2020-11-26 Thread Elliott Mitchell
found 963962 2.02+dfsg1-20+deb10u2 2.04-10
quit

I was going to report I'd never observed this bug, but then I examined
the grub.cfg files and I discover they're present.  I would tend to rate
this as minor, but the original submitter didn't adjust severity.

With 2.04-10 the xen-4.*.config file entries are absent, but entries
for both the .efi file and the other are produced.  On an aarch64 system
the .efi file can be booted by GRUB 2.04.


-- 
(\___(\___(\__  --=> 8-) EHM <=--  __/)___/)___/)
 \BS (| ehem+sig...@m5p.com  PGP 87145445 |)   /
  \_CS\   |  _  -O #include  O-   _  |   /  _/
8A19\___\_|_/58D2 7E3D DDF4 7BA6 <-PGP-> 41D1 B375 37D0 8714\_|_/___/5445



Bug#963962: /etc/grub.d/20_linux_xen generates non-functional menu entries

2020-06-29 Thread Sergio Gelato
Package: grub-common
Version: 2.02+dfsg1-20
Severity: normal

xen-hypervisor-4.11-amd64 in buster installs the following files:

/boot/xen-4.11-amd64.gz
/boot/xen-4.11-amd64.efi
/boot/xen-4.11-amd64.config

The first one is bootable (usually; but see #924360). The second one may or
may not be bootable by GRUB (I didn't succeed); it's probably meant for
booting directly by UEFI. The third is just a summary of the hypervisor's
build configuration and clearly not meant for booting.

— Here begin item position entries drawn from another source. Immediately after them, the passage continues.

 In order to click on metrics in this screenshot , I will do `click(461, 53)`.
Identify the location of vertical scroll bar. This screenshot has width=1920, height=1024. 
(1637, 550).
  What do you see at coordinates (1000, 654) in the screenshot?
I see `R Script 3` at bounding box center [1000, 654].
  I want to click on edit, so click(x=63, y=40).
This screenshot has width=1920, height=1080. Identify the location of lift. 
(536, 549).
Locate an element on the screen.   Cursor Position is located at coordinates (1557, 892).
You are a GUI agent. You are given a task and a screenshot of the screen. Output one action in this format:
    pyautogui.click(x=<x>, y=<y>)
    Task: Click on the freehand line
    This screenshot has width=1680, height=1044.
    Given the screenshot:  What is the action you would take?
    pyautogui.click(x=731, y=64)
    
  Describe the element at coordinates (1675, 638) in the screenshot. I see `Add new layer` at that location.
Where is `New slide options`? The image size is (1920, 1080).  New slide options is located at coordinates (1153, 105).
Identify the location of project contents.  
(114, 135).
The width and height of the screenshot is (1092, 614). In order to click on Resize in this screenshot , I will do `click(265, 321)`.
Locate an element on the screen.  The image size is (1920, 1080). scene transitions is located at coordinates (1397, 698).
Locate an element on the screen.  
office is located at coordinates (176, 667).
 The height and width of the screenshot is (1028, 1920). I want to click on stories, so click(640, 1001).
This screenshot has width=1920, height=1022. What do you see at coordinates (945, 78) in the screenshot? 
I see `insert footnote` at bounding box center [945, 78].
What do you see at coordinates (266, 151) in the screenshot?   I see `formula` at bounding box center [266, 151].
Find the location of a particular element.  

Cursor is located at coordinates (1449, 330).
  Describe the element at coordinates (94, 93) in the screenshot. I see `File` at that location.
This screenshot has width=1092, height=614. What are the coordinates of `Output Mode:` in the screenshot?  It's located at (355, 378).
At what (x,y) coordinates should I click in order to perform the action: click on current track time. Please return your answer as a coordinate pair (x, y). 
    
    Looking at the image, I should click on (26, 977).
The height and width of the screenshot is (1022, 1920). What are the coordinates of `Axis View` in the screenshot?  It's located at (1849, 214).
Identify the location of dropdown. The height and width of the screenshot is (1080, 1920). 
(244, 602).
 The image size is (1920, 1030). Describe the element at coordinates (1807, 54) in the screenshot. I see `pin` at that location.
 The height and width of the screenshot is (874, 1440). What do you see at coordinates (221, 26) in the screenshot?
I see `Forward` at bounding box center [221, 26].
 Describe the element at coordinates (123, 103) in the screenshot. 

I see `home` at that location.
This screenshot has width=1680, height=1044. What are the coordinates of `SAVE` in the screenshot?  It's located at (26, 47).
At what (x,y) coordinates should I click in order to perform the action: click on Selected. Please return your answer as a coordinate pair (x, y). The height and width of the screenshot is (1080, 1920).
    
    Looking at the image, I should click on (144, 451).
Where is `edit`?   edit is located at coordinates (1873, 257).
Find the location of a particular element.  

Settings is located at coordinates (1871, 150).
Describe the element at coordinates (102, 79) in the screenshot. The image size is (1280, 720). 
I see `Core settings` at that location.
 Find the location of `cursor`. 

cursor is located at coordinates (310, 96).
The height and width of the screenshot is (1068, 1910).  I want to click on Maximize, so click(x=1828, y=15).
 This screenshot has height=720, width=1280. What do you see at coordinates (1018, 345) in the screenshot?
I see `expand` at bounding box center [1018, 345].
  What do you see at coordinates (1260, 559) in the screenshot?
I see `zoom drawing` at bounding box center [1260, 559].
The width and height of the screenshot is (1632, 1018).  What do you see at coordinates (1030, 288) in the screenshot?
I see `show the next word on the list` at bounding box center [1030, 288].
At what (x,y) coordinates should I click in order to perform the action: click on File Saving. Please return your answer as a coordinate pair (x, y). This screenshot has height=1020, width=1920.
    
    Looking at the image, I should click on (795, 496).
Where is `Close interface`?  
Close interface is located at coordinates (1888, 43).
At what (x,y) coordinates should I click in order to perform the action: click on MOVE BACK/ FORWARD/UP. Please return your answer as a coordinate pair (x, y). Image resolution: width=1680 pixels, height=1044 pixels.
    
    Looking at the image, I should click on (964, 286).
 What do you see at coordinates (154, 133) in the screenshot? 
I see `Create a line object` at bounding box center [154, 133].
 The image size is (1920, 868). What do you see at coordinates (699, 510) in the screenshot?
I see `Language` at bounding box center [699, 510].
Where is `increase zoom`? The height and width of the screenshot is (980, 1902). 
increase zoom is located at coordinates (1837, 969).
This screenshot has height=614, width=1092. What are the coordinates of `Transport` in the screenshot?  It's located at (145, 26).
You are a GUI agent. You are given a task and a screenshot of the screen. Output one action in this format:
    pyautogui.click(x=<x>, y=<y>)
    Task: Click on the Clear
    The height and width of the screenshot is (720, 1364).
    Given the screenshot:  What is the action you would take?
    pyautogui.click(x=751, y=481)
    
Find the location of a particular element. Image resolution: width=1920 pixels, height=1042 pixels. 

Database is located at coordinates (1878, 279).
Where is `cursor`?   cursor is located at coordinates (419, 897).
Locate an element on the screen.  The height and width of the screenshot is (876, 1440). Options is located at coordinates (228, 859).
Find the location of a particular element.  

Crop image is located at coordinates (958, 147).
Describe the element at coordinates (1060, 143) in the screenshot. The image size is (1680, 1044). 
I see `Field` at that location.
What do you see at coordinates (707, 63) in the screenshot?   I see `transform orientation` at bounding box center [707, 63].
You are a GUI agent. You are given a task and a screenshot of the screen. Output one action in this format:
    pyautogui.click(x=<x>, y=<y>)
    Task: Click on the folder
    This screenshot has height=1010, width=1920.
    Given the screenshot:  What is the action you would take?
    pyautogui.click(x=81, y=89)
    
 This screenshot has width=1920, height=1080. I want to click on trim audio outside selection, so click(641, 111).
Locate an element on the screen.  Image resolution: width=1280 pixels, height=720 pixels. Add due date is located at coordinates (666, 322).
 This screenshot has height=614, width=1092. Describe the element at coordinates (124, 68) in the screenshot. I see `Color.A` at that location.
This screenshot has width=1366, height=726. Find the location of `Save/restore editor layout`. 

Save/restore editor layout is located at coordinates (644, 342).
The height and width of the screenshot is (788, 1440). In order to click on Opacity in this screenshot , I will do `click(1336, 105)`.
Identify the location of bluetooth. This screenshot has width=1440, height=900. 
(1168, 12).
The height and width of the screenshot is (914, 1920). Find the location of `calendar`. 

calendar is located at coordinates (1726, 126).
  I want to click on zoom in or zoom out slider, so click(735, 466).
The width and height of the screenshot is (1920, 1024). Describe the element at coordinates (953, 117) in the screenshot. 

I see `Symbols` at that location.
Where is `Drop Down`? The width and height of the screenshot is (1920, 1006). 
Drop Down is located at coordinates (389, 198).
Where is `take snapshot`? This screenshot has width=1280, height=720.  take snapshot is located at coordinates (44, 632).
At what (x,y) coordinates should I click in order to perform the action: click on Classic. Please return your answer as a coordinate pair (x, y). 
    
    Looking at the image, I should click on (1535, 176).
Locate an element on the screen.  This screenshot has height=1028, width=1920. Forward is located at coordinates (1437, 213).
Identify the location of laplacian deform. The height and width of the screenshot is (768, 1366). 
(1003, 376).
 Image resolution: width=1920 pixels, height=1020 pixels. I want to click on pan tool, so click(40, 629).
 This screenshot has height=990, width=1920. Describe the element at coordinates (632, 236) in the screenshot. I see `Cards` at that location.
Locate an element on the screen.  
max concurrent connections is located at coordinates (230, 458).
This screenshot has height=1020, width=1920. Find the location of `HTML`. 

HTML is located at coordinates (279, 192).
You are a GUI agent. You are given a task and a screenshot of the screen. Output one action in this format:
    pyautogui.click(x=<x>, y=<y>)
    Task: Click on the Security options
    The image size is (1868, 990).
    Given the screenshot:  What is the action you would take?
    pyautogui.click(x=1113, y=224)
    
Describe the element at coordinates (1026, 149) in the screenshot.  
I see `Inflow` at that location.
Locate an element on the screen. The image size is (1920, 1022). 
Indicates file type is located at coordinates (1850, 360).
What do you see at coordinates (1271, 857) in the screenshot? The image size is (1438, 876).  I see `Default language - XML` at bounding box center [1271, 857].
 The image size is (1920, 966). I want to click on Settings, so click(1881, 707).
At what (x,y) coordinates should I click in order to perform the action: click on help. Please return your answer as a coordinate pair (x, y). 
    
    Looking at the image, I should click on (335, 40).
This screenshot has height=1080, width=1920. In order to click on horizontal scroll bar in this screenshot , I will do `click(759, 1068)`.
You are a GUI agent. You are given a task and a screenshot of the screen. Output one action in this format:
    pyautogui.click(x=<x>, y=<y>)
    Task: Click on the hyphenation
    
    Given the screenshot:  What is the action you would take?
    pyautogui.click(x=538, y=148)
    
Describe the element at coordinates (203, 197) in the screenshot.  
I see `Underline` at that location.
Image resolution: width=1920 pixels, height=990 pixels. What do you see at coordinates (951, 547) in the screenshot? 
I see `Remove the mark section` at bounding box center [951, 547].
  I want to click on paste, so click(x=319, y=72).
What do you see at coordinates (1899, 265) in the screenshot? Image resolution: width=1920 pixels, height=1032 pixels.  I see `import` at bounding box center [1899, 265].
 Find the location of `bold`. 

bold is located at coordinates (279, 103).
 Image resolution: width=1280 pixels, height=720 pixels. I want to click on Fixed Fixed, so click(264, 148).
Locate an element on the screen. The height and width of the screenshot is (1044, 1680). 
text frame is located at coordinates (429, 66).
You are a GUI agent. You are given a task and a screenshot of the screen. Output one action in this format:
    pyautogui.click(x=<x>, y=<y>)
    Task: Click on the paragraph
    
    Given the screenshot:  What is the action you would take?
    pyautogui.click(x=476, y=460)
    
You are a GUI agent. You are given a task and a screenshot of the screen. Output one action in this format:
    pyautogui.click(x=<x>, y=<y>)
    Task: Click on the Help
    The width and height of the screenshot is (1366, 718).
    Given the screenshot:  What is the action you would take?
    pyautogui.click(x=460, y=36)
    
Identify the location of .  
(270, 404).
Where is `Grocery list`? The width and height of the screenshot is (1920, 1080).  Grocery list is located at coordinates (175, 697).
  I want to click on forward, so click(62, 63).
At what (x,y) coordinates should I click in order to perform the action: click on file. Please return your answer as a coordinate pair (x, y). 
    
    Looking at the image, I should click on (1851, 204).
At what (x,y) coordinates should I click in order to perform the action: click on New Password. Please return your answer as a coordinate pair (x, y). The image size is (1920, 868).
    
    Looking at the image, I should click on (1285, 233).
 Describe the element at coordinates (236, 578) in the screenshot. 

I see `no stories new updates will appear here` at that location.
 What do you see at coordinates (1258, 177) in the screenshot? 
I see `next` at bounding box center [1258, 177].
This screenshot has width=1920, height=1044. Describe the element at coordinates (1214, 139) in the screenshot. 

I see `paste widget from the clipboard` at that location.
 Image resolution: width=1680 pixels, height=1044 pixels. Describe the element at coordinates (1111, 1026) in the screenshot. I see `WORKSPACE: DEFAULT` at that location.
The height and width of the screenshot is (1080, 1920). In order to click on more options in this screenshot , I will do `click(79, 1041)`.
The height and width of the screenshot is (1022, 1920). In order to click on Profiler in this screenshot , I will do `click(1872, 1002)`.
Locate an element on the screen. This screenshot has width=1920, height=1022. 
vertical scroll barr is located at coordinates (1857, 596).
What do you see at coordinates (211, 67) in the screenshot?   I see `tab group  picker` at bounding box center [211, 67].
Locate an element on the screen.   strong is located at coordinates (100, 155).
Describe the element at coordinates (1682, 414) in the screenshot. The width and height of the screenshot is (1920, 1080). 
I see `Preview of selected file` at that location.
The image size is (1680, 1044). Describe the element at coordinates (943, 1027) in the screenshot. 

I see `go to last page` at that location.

/etc/grub.d/20_linux_xen generates boot menu entries for all three. This
seems excessive. The .config entry definitely shouldn't be there, and the
.efi one does not work in its present form (although for all I know this
may be fixable with better module settings).

At the very least the .config file should be filtered out by
file_is_not_sym(), grub_file_is_not_garbage() or similar.

The .efi file clearly also requires attention but I'm not going to suggest
a specific resolution yet. If GRUB can be made to boot it, maybe that would
help solve #924360 on affected hardware; otherwise it would be better not
to generate a menu entry for it (perhaps by not installing it in /boot,
which would be a matter for the Debian Xen maintainers).